As part of the Perplexity team, the Data Scientist will have the opportunity to work on challenging problems, apply the latest research methods to real-world problems, and contribute to the development of cutting-edge technologies.
What You Will Do
- Architect and maintain automated evaluation pipelines to assess answer quality across Perplexity's products
- Design evaluation sets and methods specifically to measure the impact of tool calls on the final answer's quality
- Develop VLM-based solutions to programmatically evaluate how final answers render visually across different platforms and devices
- Continuously review public benchmarks and academic evaluations for their applicability to the Perplexity product
- Adapt and incorporate public benchmarks into regular performance measurements
- Collaborate closely with technical leadership to measure and improve answer quality
- Operate within a small, high-impact team where evaluation metrics directly shape product changes
- Stay up-to-date with the latest developments in LLM evaluation and apply this knowledge to improve Perplexity's answer quality
- Develop and maintain large-scale data pipelines and architectures
- Work with cross-functional teams to identify areas for improvement and implement data-driven solutions
What We Are Looking For
- PhD or MS in a technical field or equivalent experience
- 4+ years of experience in data science or machine learning
- Strong proficiency in Python and SQL
- Experience building within a modern cloud data stack, specifically AWS and Databricks
- Comfortable with agentic coding workflows and using AI-assisted development tools
- Experience with data visualization tools and technologies
- Strong understanding of data structures and algorithms
- Experience with machine learning frameworks and libraries
- Excellent problem-solving skills and attention to detail
Nice to Have
- 1+ years of experience working with LLMs at scale, specifically with LLM-as-a-judge setups
- Prior experience working on customer-facing web products or consumer apps, with real user traffic at scale
- A strong research background, with experience applying research methods to real-world ML problems
- Experience defining evaluation metrics and building ground truth datasets
Benefits and Perks
- Competitive compensation package
- Opportunities for professional growth and development
- Collaborative and dynamic work environment
- Flexible working hours and remote work options
- Access to cutting-edge technologies and tools
- Comprehensive health insurance package
- Generous PTO and vacation days
- Employee recognition and reward programs
- Professional development and training opportunities
- Stock options or equity participation
How to Stand Out
- Develop a strong portfolio showcasing your experience with data science, machine learning, and LLM evaluation, including examples of evaluation pipelines and VLM-based solutions you've developed.

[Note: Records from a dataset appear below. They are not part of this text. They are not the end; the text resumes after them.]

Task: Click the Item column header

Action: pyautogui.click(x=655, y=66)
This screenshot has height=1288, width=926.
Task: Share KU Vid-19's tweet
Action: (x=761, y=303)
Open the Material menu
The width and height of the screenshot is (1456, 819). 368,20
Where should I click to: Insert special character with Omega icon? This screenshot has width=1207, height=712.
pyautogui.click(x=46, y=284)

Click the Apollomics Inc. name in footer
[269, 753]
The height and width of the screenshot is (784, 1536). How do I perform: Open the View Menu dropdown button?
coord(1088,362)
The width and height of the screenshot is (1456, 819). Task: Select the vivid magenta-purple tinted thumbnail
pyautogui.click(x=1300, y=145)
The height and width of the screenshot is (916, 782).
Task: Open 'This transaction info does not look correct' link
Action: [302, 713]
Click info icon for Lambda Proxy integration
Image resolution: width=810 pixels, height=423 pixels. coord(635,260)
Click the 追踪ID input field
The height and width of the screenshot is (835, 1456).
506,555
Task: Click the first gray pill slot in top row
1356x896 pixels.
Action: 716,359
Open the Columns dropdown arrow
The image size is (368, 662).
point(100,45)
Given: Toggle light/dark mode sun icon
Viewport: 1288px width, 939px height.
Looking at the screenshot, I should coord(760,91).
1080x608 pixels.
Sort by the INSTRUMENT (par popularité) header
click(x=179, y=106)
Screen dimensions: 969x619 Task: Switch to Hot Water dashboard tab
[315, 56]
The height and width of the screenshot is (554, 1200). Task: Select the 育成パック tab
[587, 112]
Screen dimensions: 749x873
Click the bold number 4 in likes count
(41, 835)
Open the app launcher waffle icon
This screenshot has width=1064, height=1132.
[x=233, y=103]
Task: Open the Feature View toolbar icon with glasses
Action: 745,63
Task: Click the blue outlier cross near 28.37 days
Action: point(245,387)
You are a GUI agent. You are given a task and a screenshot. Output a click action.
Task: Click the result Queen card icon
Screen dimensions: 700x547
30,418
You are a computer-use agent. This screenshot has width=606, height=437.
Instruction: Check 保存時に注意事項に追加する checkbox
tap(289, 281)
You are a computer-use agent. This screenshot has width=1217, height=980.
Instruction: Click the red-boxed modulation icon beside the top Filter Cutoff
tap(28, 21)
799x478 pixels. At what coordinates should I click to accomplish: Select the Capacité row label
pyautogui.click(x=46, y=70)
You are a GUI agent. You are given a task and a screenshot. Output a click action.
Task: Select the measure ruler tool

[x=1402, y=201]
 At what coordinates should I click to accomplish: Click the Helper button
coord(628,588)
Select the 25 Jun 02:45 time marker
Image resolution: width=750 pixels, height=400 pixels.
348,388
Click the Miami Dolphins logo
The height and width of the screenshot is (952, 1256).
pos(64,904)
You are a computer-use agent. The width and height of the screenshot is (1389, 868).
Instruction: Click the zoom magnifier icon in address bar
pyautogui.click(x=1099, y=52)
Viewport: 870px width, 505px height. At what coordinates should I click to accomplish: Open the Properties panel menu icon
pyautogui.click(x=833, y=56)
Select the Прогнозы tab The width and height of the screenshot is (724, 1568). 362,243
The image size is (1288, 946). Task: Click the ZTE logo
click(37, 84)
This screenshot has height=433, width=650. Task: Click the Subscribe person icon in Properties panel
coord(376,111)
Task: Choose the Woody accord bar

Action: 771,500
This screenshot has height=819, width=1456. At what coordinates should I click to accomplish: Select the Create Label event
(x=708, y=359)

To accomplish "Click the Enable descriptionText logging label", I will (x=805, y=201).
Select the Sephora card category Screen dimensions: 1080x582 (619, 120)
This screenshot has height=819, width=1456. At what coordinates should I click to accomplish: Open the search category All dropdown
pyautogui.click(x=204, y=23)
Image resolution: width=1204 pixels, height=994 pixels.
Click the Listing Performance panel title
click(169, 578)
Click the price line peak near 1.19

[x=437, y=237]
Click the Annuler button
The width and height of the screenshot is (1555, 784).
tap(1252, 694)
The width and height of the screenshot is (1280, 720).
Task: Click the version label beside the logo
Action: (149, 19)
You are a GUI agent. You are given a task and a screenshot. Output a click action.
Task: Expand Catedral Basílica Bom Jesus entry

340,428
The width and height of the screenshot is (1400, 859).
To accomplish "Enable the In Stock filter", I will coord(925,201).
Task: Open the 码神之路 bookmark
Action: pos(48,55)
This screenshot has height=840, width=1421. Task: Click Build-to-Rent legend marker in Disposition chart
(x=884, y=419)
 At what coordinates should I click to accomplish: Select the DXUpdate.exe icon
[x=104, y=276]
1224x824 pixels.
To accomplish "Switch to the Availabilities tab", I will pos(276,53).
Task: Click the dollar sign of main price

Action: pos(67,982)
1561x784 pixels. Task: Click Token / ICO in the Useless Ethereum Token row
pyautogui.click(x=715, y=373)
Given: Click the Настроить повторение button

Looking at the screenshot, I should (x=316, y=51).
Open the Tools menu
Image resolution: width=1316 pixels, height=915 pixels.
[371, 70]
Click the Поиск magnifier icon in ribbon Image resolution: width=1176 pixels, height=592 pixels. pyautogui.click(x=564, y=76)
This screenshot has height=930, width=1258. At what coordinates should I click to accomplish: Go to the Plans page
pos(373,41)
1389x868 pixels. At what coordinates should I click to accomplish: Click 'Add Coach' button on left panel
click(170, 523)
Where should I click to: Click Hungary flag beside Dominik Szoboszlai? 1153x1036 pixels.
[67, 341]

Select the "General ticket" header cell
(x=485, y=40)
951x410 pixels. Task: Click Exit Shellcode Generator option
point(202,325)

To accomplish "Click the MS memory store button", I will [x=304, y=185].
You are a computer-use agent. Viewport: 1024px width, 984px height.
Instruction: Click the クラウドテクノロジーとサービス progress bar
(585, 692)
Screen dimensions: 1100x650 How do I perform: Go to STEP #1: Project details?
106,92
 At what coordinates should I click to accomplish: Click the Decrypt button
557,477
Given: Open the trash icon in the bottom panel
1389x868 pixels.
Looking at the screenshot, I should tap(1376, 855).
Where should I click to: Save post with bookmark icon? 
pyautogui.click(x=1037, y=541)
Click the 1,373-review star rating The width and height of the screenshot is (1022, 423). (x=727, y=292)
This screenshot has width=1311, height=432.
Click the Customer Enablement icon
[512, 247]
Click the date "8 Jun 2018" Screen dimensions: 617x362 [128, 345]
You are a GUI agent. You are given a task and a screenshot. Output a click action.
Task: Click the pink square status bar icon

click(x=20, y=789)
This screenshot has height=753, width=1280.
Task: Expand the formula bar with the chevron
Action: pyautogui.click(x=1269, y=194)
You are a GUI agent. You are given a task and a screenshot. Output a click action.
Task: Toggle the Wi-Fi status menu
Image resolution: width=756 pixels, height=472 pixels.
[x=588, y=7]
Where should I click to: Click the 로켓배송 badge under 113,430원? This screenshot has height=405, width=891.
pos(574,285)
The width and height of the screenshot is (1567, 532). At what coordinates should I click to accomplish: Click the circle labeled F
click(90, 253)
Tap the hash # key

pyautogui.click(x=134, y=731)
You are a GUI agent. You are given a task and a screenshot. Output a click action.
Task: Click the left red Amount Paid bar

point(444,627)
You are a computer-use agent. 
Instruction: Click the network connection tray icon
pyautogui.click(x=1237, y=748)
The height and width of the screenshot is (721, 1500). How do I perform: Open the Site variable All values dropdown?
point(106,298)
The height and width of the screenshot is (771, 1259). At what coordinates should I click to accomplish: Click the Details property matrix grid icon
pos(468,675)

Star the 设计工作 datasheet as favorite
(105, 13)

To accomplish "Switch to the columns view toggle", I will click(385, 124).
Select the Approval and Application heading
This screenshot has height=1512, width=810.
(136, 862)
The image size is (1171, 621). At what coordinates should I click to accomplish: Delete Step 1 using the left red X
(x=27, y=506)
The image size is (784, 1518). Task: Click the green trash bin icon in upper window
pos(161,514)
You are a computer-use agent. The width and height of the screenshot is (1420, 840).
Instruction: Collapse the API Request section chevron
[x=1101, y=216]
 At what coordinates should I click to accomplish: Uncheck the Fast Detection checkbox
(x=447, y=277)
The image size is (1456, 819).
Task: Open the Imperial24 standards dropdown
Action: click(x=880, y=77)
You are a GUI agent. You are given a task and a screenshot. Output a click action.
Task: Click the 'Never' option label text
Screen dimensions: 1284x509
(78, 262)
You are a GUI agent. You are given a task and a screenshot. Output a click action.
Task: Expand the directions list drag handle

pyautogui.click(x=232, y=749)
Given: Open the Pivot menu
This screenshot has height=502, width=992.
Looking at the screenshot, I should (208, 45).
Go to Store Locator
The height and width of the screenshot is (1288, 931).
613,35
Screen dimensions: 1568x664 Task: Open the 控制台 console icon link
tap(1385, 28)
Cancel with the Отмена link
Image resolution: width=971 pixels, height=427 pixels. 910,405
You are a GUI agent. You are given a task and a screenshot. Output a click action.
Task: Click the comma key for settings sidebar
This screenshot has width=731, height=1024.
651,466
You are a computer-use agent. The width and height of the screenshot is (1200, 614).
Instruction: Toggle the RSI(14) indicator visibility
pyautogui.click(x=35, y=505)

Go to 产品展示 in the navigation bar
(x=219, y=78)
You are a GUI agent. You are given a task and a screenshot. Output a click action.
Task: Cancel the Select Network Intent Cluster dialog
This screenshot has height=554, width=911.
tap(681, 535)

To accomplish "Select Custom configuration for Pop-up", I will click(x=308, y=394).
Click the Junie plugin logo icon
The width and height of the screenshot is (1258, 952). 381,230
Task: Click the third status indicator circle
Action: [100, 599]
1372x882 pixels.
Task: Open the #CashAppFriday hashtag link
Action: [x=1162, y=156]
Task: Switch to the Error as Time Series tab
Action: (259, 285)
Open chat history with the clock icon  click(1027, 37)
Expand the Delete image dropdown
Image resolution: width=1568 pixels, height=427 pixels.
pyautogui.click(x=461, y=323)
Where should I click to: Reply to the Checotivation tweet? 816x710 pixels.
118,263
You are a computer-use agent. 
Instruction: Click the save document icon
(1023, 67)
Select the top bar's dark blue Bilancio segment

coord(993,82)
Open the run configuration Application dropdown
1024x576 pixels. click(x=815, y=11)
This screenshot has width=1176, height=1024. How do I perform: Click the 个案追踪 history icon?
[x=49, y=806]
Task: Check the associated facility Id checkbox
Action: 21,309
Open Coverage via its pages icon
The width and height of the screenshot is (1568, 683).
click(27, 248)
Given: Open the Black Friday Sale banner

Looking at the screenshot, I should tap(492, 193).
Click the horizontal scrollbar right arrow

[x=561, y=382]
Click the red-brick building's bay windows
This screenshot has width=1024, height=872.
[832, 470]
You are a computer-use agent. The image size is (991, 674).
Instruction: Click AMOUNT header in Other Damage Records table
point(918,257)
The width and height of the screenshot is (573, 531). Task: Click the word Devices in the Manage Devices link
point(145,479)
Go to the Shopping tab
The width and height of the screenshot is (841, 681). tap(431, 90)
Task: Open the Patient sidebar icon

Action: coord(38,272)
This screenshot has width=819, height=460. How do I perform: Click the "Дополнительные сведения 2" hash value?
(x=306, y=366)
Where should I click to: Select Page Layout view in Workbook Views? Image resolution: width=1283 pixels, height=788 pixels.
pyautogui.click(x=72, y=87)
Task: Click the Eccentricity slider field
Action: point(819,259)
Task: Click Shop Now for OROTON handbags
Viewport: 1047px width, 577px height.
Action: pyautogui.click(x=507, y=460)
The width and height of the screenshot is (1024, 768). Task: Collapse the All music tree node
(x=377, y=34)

- Familiarize yourself with the latest developments in LLM evaluation and be prepared to discuss how you can apply this knowledge to improve Perplexity's answer quality.
- Highlight your experience with Python, SQL, and cloud data stacks, such as AWS and Databricks, and be prepared to provide examples of how you've used these technologies in previous roles.
- Emphasize your understanding of data structures and algorithms, as well as your experience with machine learning frameworks and libraries.
- Prepare to discuss your approach to collaboration and how you've worked with cross-functional teams in the past to drive data-driven solutions.
- Be ready to provide specific examples of how you've defined evaluation metrics and built ground truth datasets in previous roles.
- Research Perplexity's products and services, and be prepared to discuss how your skills and experience align with the company's mission and goals.
This is a remote position listed on WFA Digital, the platform for professionals who work from anywhere. Browse more remote jobs across all categories.